The mysterious name “Adogit” is somewhat doubtful. P. A. Munch [1852, p. 93], and later also Müllenhoff [ii., 1887, p. 41], thought that it might be a corruption of Hálogi (“Háleygir,” or Helgelanders) in northern Norway. Sophus Bugge [1907] does not regard this interpretation as possible, as this name cannot have had such a form at that time; he (and, as he informs us, Gustav Storm also independently) thinks that “adogit” is corrupted from “ādogii,” i.e., “andogii,” meaning inhabitants of And or Andö in Vesterålen.[131] The termination -ogii he takes to be a mediæval way of writing what was pronounced -oji, i.e., islanders.[132] But it should be remembered how much the name “Screrefennæ” has been corrupted, and that it is very possible that other names may have been so equally.

Impossibility of forty days’ daylight in summer and night in winter

The statement that the Adogit had forty days’ daylight in summer and a corresponding period of night in winter is, unfortunately, of no assistance in the form in which it is given for deciding the locality inhabited by them, for no such phenomenon occurs anywhere on the earth. If we suppose that the Adogit people themselves observed the rising and setting of the sun above a free horizon, then we must believe that they reckoned the unbroken summer day from the first to the last night on which the upper limb of the sun did not disappear below the edge of the sea. And they would have reckoned the unbroken winter night from the first day on which the sun’s upper limb did not appear above the horizon at noon, until the first day when it again became visible.

If we reckon in this way, and take into account the horizontal refraction and the fact that the obliquity of the ecliptic about the year 500 was approximately 11′ greater than now, we shall find that at that time the midnight sun was seen for forty days (i.e., from June 2 to July 12) in about 66° 54′ N. lat., or in the neighbourhood of Kunna, south of Bodö; but at the same place more than half the sun’s disc would be above the horizon at noon at the winter solstice; it was therefore not hidden for a single day, much less for forty days. But, on the other hand, it was not until 68° 51′ N. lat., or about Harstad on Hinnö, that they had an unbroken winter night, without seeing the rim of the sun, for forty days (from December 2 to January 11); but there they had the midnight sun in summer for about sixty-three days. The fable of a summer day of the same length as the unbroken winter night cannot therefore have originated with the Northerners; it must have been evolved in an entirely theoretical way by astronomical speculations (in ignorance of refraction) which were a survival of Greek science, where the length of the northern summer day was always assumed to be equal to that of the winter night. But that information had been received at this time from the Northerners is probable, since the statement of a forty days’ summer day and winter night is not found in any known author of earlier date,[133] and Jordanes’ contemporary, Procopius, has an even more detailed statement, especially of this winter night (see later). The probability is that what the Northerners took particular notice of was the long night, during which, as Procopius also relates, they kept an accurate account of the days during which they had to do without the light of the sun, a time in which “they were very depressed, since they could not hold intercourse.” This must also have been what they told to the Southerners, while they did not pay so much attention to the length of the summer day, when of course they would in any case have plenty of sunlight. We must therefore suppose that the latitude worked out according to the winter night of forty days is the correct one, and this gives us precisely Sophus Bugge’s And—Andö, or, better still, Hinnö.
▬▬▬
- WORK TO COMPLETE
• 1. Please copy the stretch of the passage on the Adogit from "Impossibility of forty" through "again became visible.".
• 2. In the passage on the Adogit, near which place was the midnight sun seen for forty days around the year 500?
The lines that come next are separate material from the passage on the Adogit.

- DATASET EXTRACT
▬▬▬
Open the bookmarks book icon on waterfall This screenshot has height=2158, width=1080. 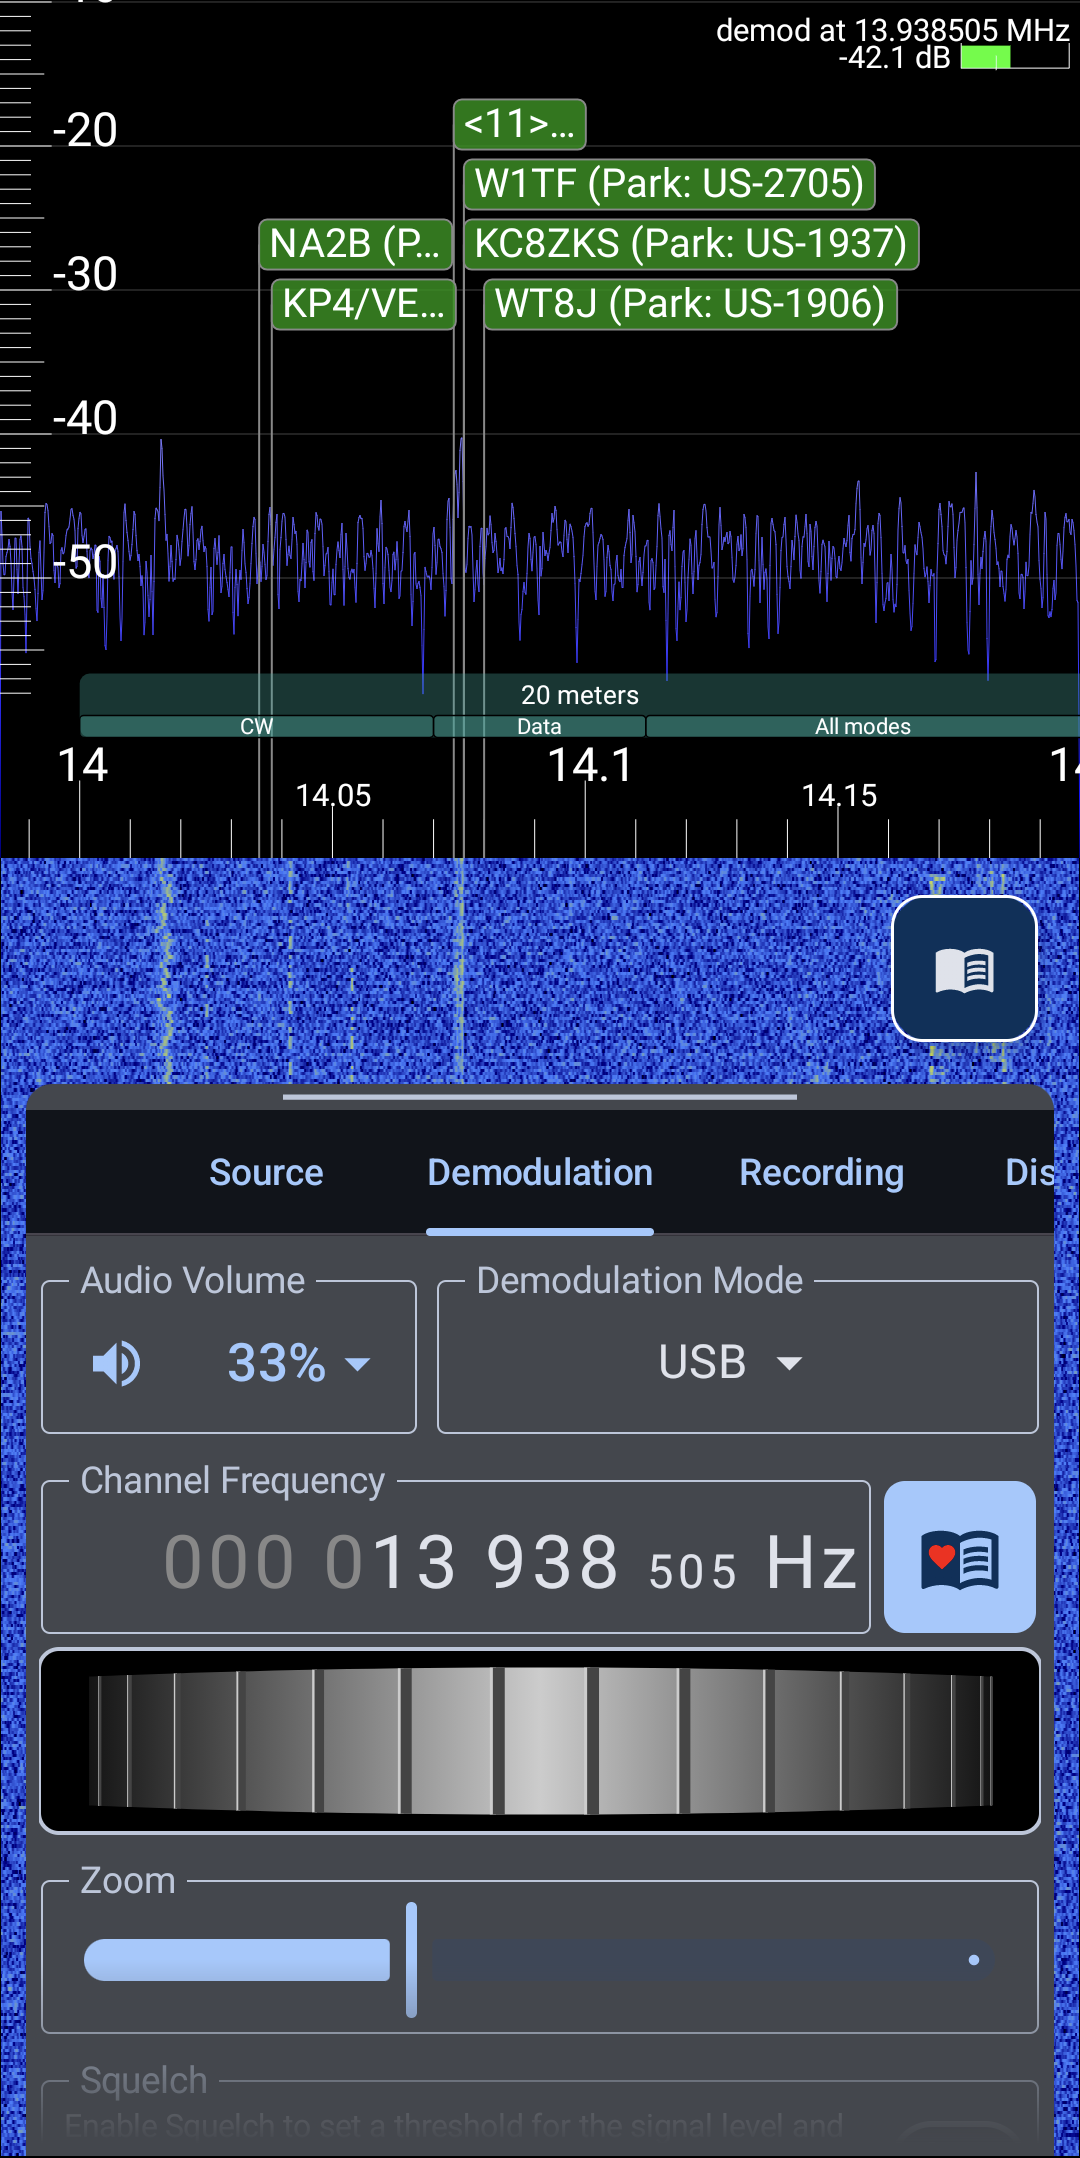963,969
▬▬▬
- ANSWERS FOR THE TASKS
• 1.
Impossibility of forty days’ daylight in summer and night in winter

The statement that the Adogit had forty days’ daylight in summer and a corresponding period of night in winter is, unfortunately, of no assistance in the form in which it is given for deciding the locality inhabited by them, for no such phenomenon occurs anywhere on the earth. If we suppose that the Adogit people themselves observed the rising and setting of the sun above a free horizon, then we must believe that they reckoned the unbroken summer day from the first to the last night on which the upper limb of the sun did not disappear below the edge of the sea. And they would have reckoned the unbroken winter night from the first day on which the sun’s upper limb did not appear above the horizon at noon, until the first day when it again became visible.

• 2. Near Kunna, south of Bodö, at about 66° 54′ N. lat.